I think she's aging well, but dang- look at her a year and a half ago! Looking lean and mean!! And I think I like her stacked a bit more square like the older picture- not so stretched like I did (on purpose- just to see) in the newer picture.


----------



## kjdreyer (Feb 7, 2013)

She's gorgeous! I like her foxy tail. How do you pronounce her name?


----------



## Neko (Dec 13, 2012)

aww very nice! cuddle time =)


----------



## Whiteshepherds (Aug 21, 2010)

She looks great in both pictures, just more mature in the first one.  My older two are starting to look like old mops, both of them need a good brushing.


----------



## wildo (Jul 27, 2006)

Whiteshepherds said:


> She looks great in both pictures, just more mature in the first one.  My older two are starting to look like old mops, both of them need a good brushing.

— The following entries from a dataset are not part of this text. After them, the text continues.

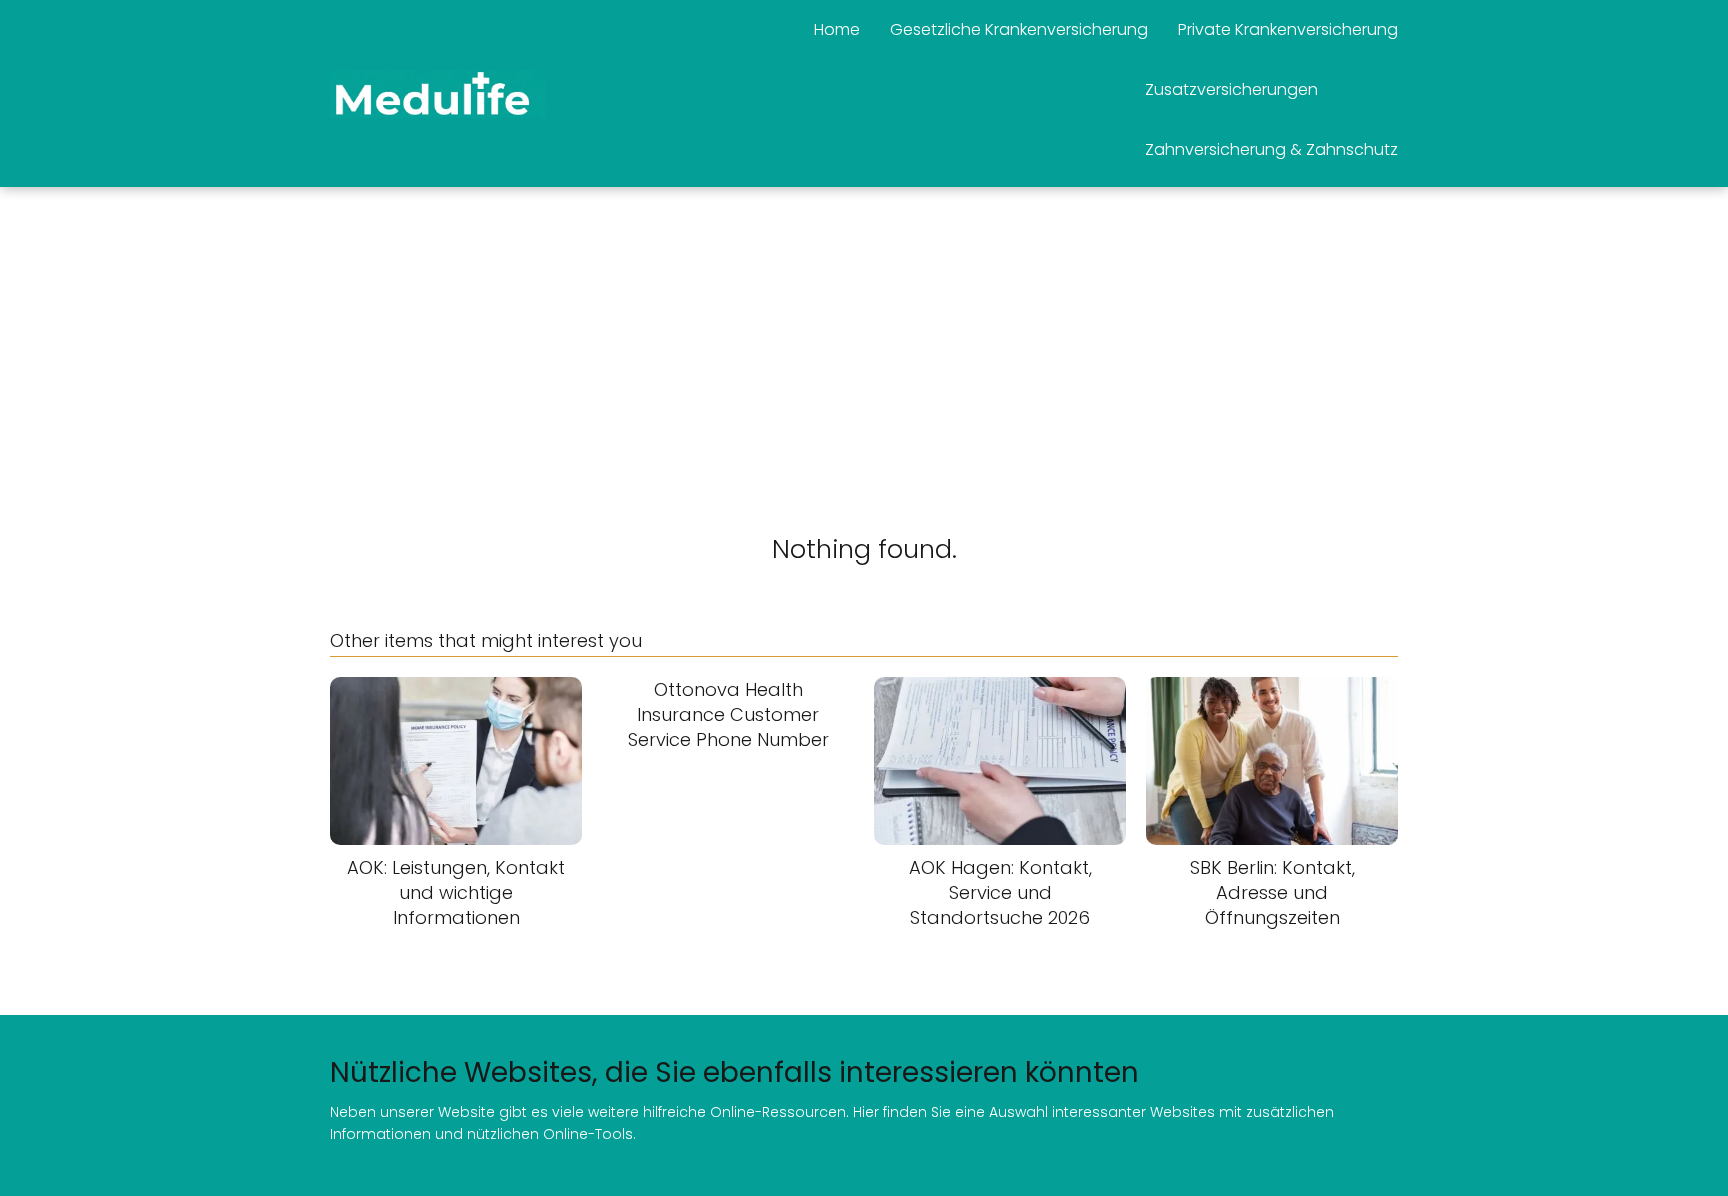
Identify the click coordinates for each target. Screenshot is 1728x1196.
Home (837, 29)
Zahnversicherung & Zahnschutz (1271, 149)
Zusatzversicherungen (1231, 89)
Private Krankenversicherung (1288, 29)
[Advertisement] (864, 337)
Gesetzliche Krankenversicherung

Thanks!! I can tell you she still runs agility as if she still looked like the second picture! We had a very small agility class tonight- one other USDAA person and myself. So we did some small sequences with VERY hard backside jump wraps. Pimg handled them as well as the BCs... She continues to amaze me with her athleticism!


----------



## NancyJ (Jun 15, 2003)

She looks mah-va-lous dahlink....she does look very athletic and regal.


----------



## Rerun (Feb 27, 2006)

She looks great! Where did you take her?


Sent from Petguide.com Free App


----------



## wildo (Jul 27, 2006)

Thanks everyone!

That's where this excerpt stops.